PROBLEM STATEMENT =
Copy the part of the data below that opens with the line containing "RESTAURANT DISTRIBUTION (315, 22)" and closes with the last line of the data, with both ends included.

Pointing data for text and elements:
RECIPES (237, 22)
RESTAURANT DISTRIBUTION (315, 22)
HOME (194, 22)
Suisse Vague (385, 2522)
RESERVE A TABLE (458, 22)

THE RESULT =
RESTAURANT DISTRIBUTION (315, 22)
HOME (194, 22)
Suisse Vague (385, 2522)
RESERVE A TABLE (458, 22)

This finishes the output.